Sein Instrument ist eine tiefschwarze Gibson ES-335 mit elfenbeinfarbenen Einfassungen – wie gesagt ein halbresonantes Modell, das im Falle von Kings Sonderanfertigung ohne die sonst charakteristischen Schalllöcher ausgestattet ist, um Rückkopplungen weitgehend zu unterdrücken, dafür aber mit dem Varitone-Drehschalter einen zusätzlichen Klangregler aufweist, dessen Einsatz eine Absenkung der mittleren Tonfrequenzen ermöglicht und damit einen sehr knackigen Sound erzeugt. Und der Kosename „Lucille“? Dieser beruht der Legende nach auf einer lebensgefährlichen Rettungsaktion von King, bei der er nach der Flucht aus einem brennenden Konzertsaal noch einmal zurückgelaufen war, um seine Gitarre aus den Flammen zu holen. Angeblich hatten sich damals zwei Männer um eine Frau namens Lucille gestritten und bei dieser Auseinandersetzung das Feuer ausgelöst …

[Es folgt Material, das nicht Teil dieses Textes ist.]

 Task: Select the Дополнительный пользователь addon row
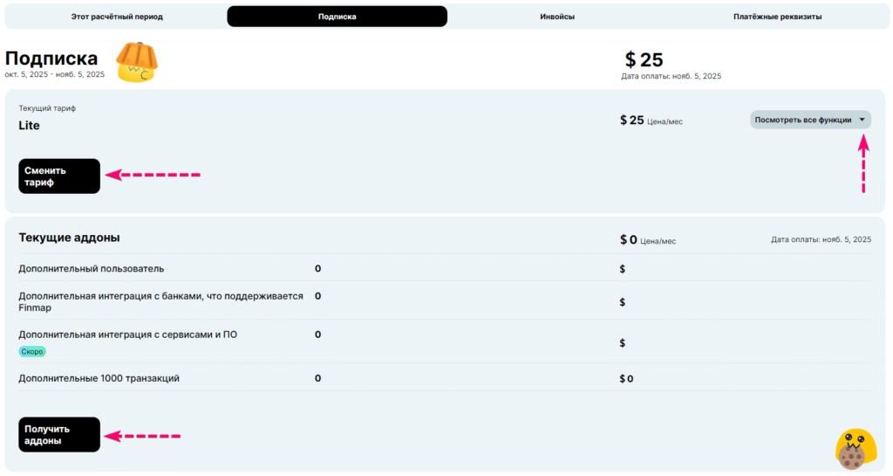[92, 268]
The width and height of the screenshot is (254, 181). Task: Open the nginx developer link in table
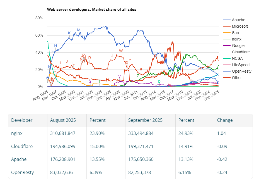pos(17,133)
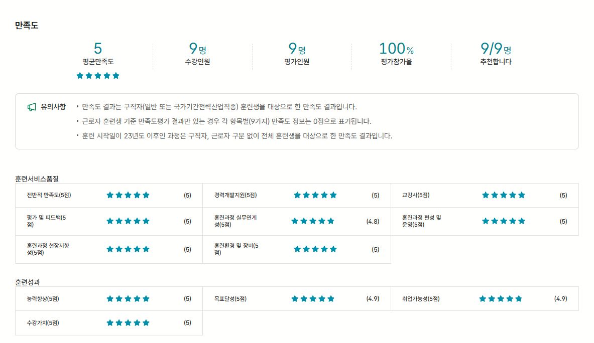This screenshot has width=594, height=343.
Task: Click the average satisfaction star rating
Action: point(98,76)
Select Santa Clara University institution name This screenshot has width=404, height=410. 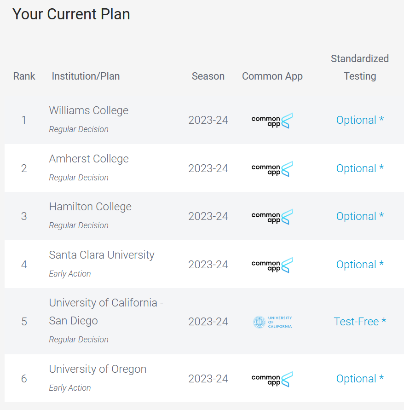(102, 255)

Wir sind froh, „B. B.“ mehr als 40 Jahre später so lebendig und inspiriert aufspielen zu hören auf einer seiner „Lucilles“ (im Laufe von Kings Karriere hatte die gerettete Gitarre noch 15 Schwestern erhalten). Sobald der Gitarrist mit gefühlvollem Bending zu einem Solo ansetzt, scheint er sein Instrument in der Tat wie einen Frauenkörper zu behandeln – halb streicht er über die Metallsaiten, halb zieht er sie, sanft und fordernd zugleich, wobei er „Lucille“ ein unvergleichlich schwebendes Vibrato entlockt. Wenn King in die Gesangsparts einsteigt, klemmt er sich „Lucille“ kurzerhand unter die Achsel, um angesichts seines beachtlichen Körperumfangs mehr Bewegungsfreiheit vor dem Mikrofon zu haben, dann ertönt seine prägnante, voluminöse Baritonstimme, auch hier mit lediglich dezent angedeutetem Vibrato. Als „B. B.“ in Dallas die Elvis-Nummer „Love me tender“ bringt, vernehmen wir so nicht nur einen meisterlichen Gitarrenstar, sondern auch einen der besten Bluessänger aller Zeiten.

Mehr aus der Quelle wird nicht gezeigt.